We met our guide, Marie-Claire, at the Invalides Metro station today, and then took an RER train to today’s main attraction: Palais Royal du Versailles.

Versailles is one of the largest and most opulent palaces anywhere in the world. It was built by Louis the Fourteenth (the Sun King) because he no longer wished to live in the Louvre, the royal palace at the time. The complex includes the royal residence, but also a chapel, an opera house, and immense grounds with beautiful statuary and gardens.

The palace itself was the home of Louis XIV, XV and XVI, the last three kings of France. The enormous palace’s architecture and decoration draws heavily on Greek and Roman mythology and particularly on the myths of Hercules and Apollo, who Louis XIV often compared himself to. King Louis XIV chose Hercules because of his strength and demigod status, and Apollo because of his role as the sun god. Symbols of lions (a symbol of Hercules) and the sun, as well as the fleur-de-lis, the symbol of the French monarchy, are common.

This is the Room of Apollo, one of the King’s beautifully decorated rooms for entertainment.

This was the King’s ridiculously ornate bedroom.

And this is the Royal Chapel. The balcony level was exclusively for the royal family, while the nobles sat on the level below.

The most famous room in the palace is this chamber, the Hall of Mirrors.
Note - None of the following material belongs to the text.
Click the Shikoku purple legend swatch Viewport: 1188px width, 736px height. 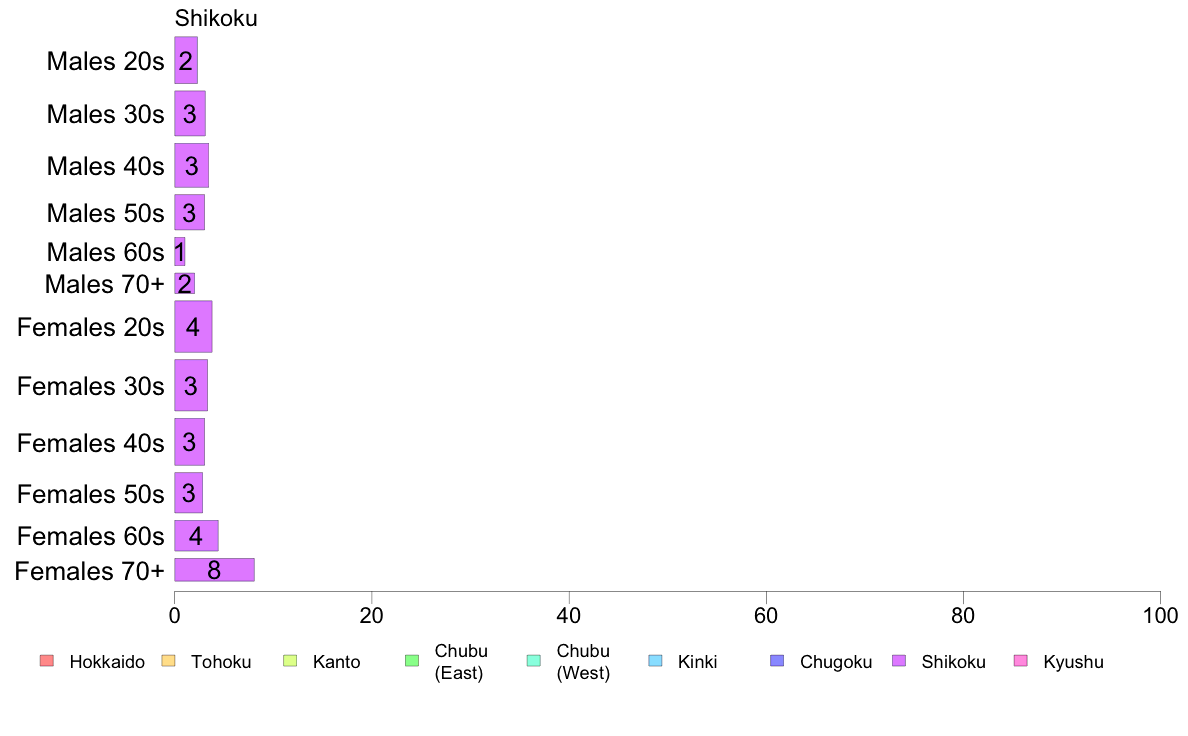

Interestingly, at the time of the palace’s construction, methods of making mirrors did not yet exist in France. So, Louis XIV sent spies to Italy, where mirrors had recently been invented, to steal their formula so French glassmakers could craft the room’s mirrors!

After touring the opulent interior of the palace, we exited to the grounds. The grounds feature acres of woods, pathways, canals, and even a small working farm, the pet project of Marie Antoinette, the last queen of France. Due to its size, it was impossible to see all of the grounds, but we were able to see parts of them.
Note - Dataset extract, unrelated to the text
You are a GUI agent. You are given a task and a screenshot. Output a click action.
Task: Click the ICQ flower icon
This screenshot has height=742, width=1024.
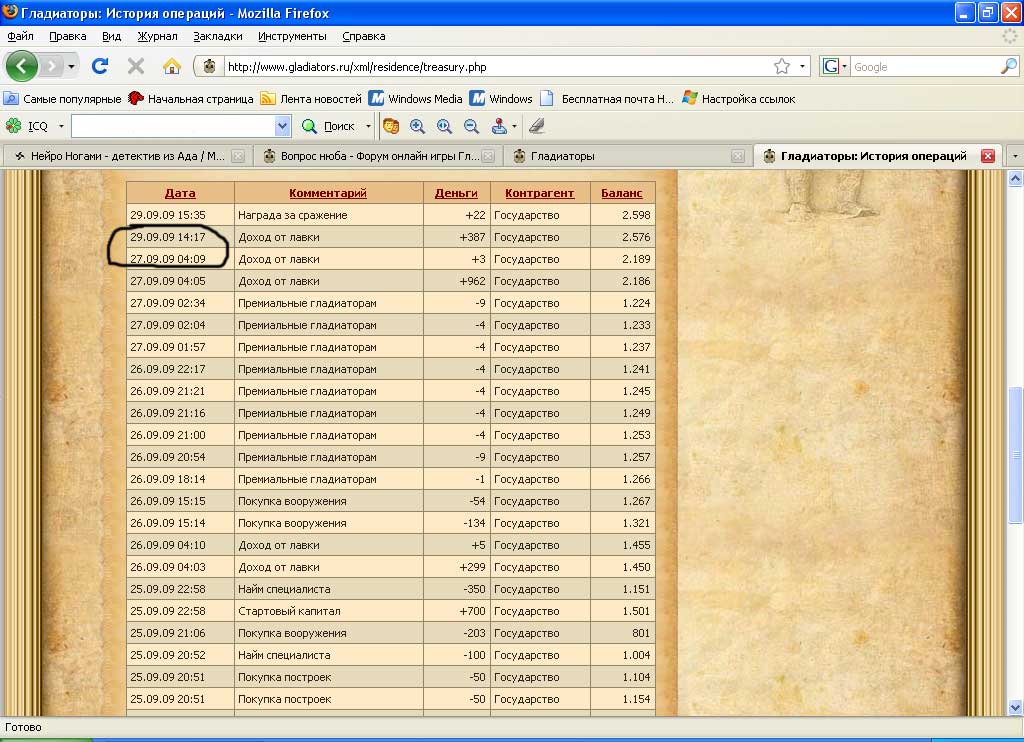pos(14,126)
The gardens are designed so that most of the features (groves, colonnades, statues, etc.) are not visible from the main paths, requiring visitors to explore and wander in order to see everything. The gardens are so immense that the king himself wrote a guidebook so that visiting nobles could fully experience them without getting lost!

An example of the palace’s symbolism. The crown and fleur-de-lis make it very clear that a king lives here. The sun icon signifies Louis XIV, who called himself the Sun King, and his involvement in the palace’s construction.

Louis XIV had an enormous ego. He compared himself to the Roman gods of old - and the sun itself! He commissioned large numbers of portraits of himself. And to prove just how great a king he was, he constructed one of the most ornate and most opulent palaces in the world.

Here’s a set of interesting facts about Versailles and King Louis XIV:

- King Louis XIV loved dogs! He had many dogs while he was king. He even comissioned portraits of them and ordered his chefs to prepare special pastries for his dogs.

- Many of Versailles’ features were inspired by Italian palaces. For example, the use of multiple types of marble in decoration and the use of mirrors were inspired by Louis’ trips to Italy.

- It was impossible to run the gardens’ water features all the time, so when the king entered the garden, a man would blow a whistle, letting the gardeners know they needed to turn the fountains on!

Versailles is an incredible place, almost beyond belief. Its sheer size and opulence speak to a bygone era and must truly be seen to be believed.